I had a discussion with one commercial provider of data extraction from
invoices (based on commercial OCR engines) and their claim that you always
need a human validator for fields like numbers, codes, etc, as any OCR is
not 100% accurate, but your accounting/service must be 100% correct.
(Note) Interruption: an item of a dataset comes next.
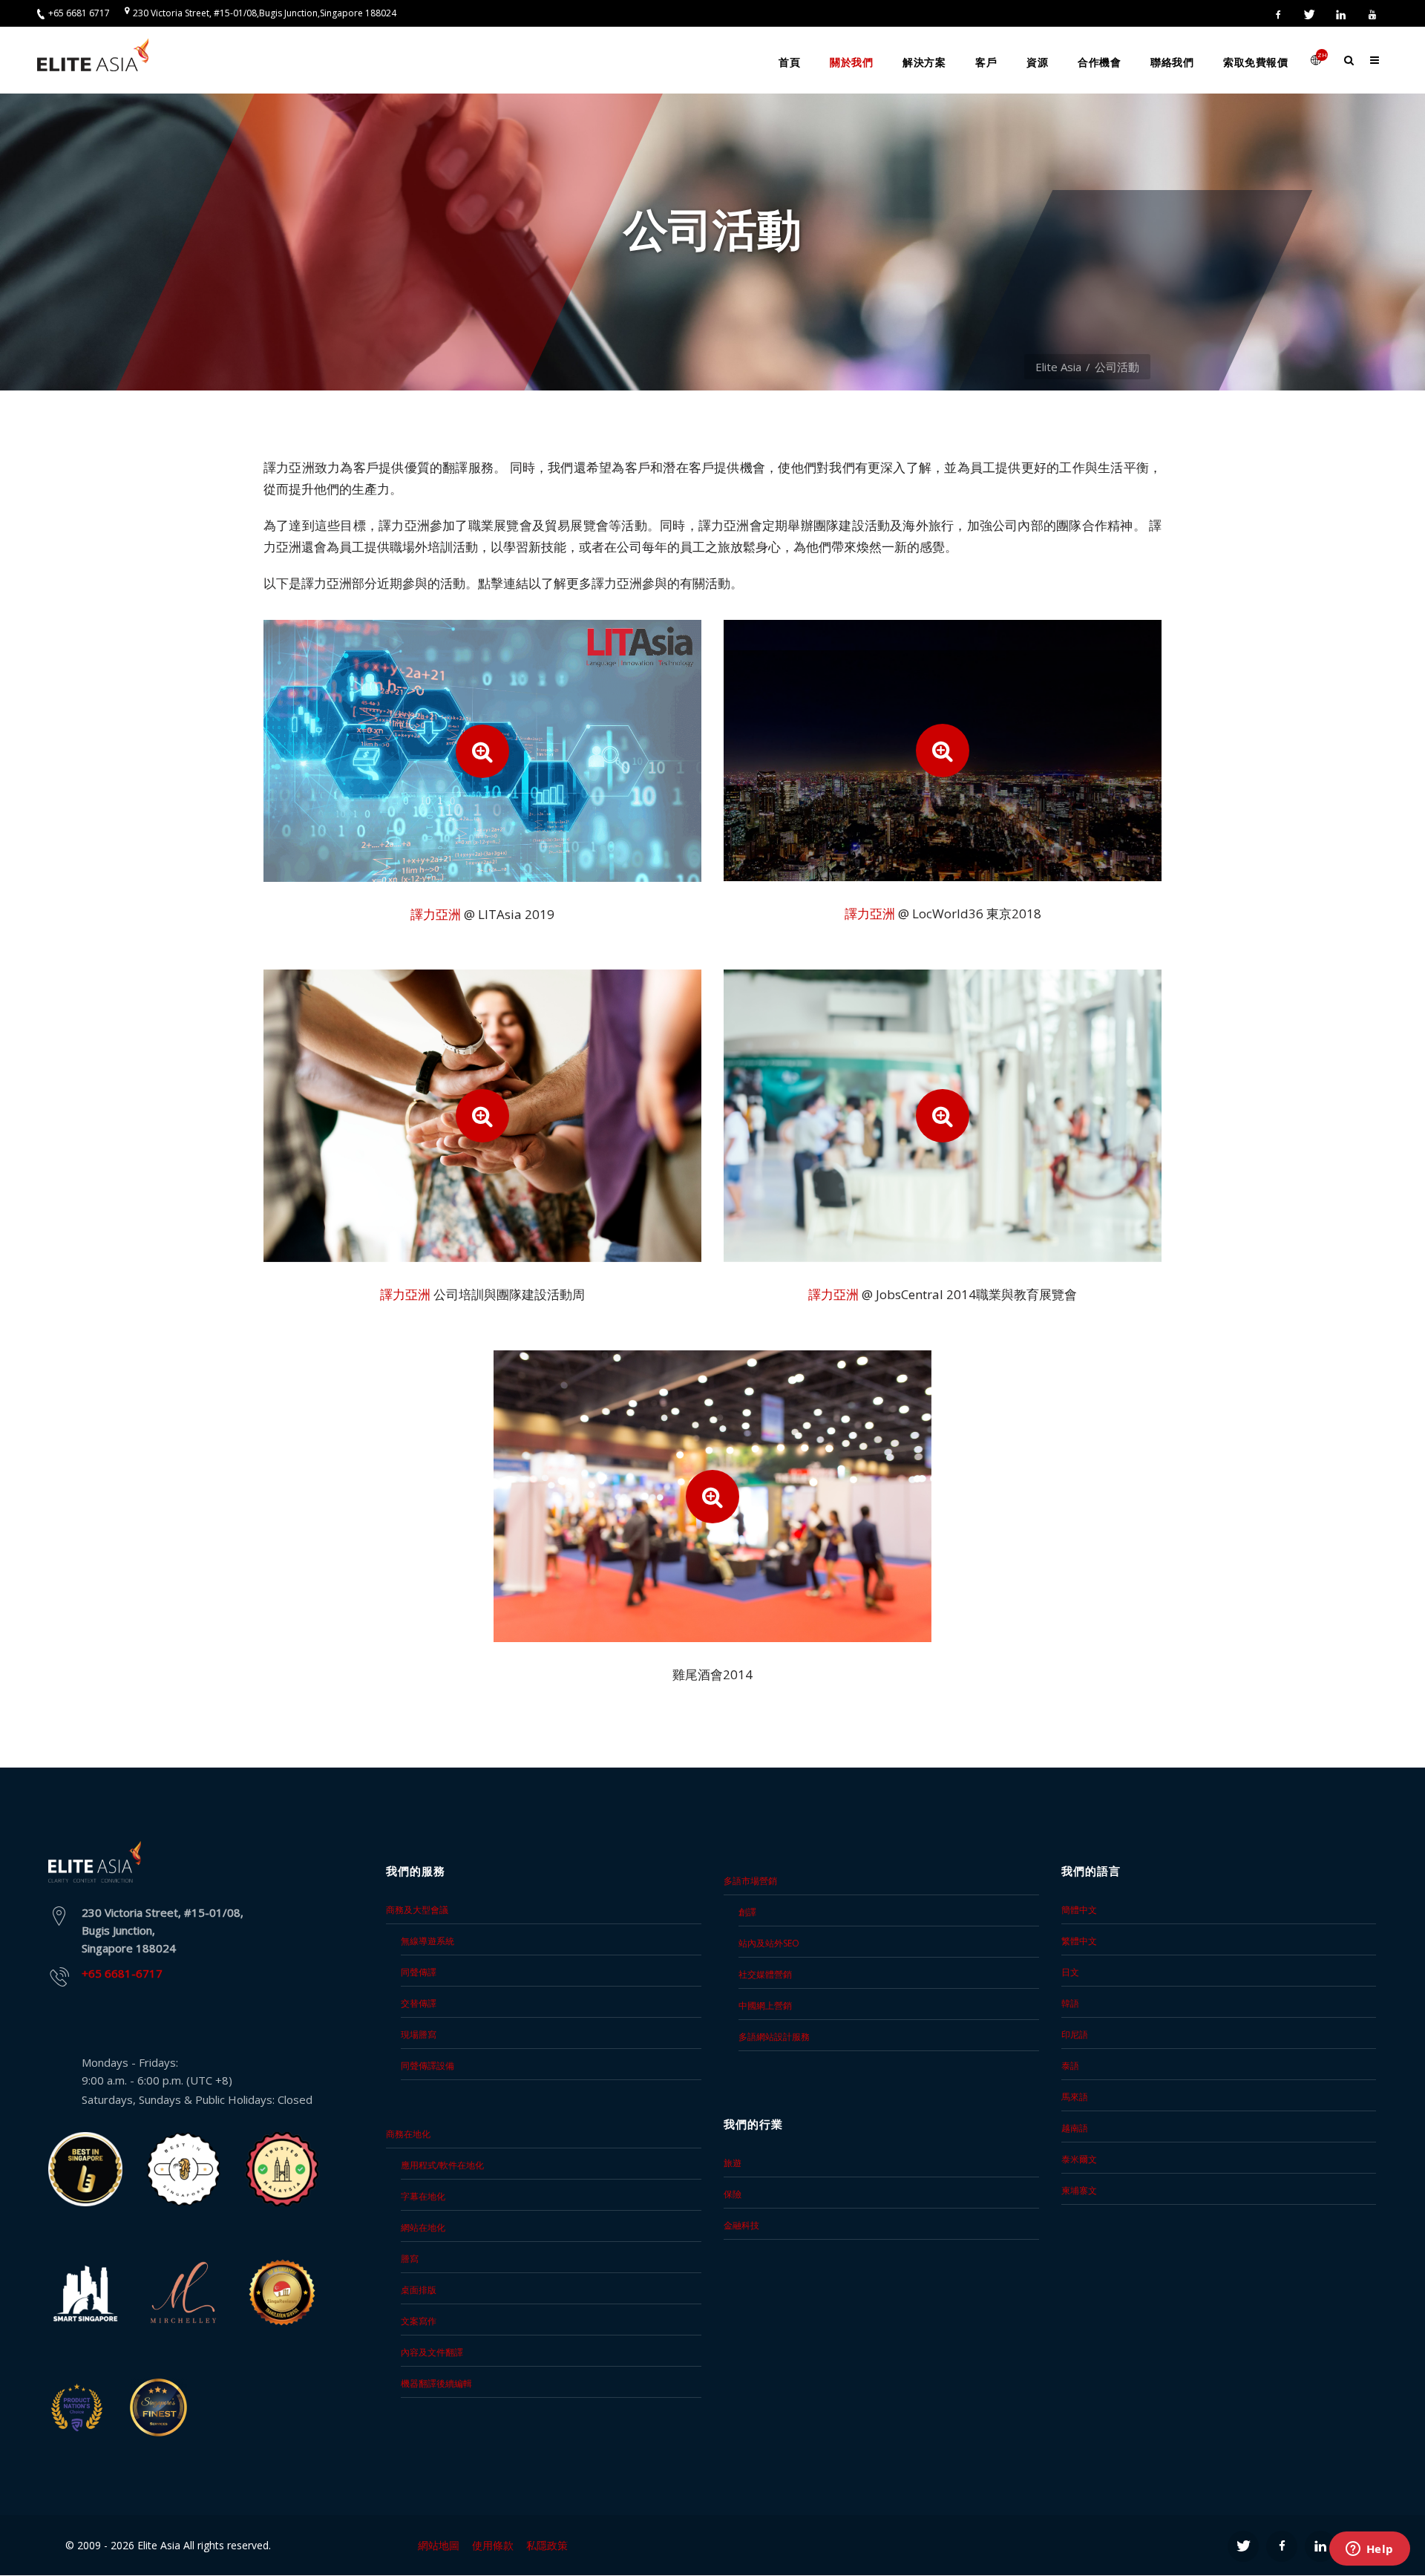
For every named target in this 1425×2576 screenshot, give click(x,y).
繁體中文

So
they push for getting and processing data and they try to avoid data
extraction from images as much as possible...

Regarding your examples:
I expect that you are extracting ISIN information from the image and not
pdf.  Image preprocessing hints - resize the image so the capital letter
has a size 30-33 points [1]
I got there result (with tessdata_best) (tesseract ISINs_rs.png -):

FR0000127771
IEOOB3RBWM25
NL0011794037
DEOOA1DAHHQO
DEOOAOQWMPJE
DEOOOA1IML7]J1
IE00BG0J4C88


The good point is that ISIN could be validated ([2], [3]), so can
automatically check for OCR output and maybe do automatic post-processing
(replace common problem "O" with "0" and validate once again) before asking
for human validation/correction.

If the font and letter size are the same on all documents, maybe you can
consider making your own custom OCR just for ISIN.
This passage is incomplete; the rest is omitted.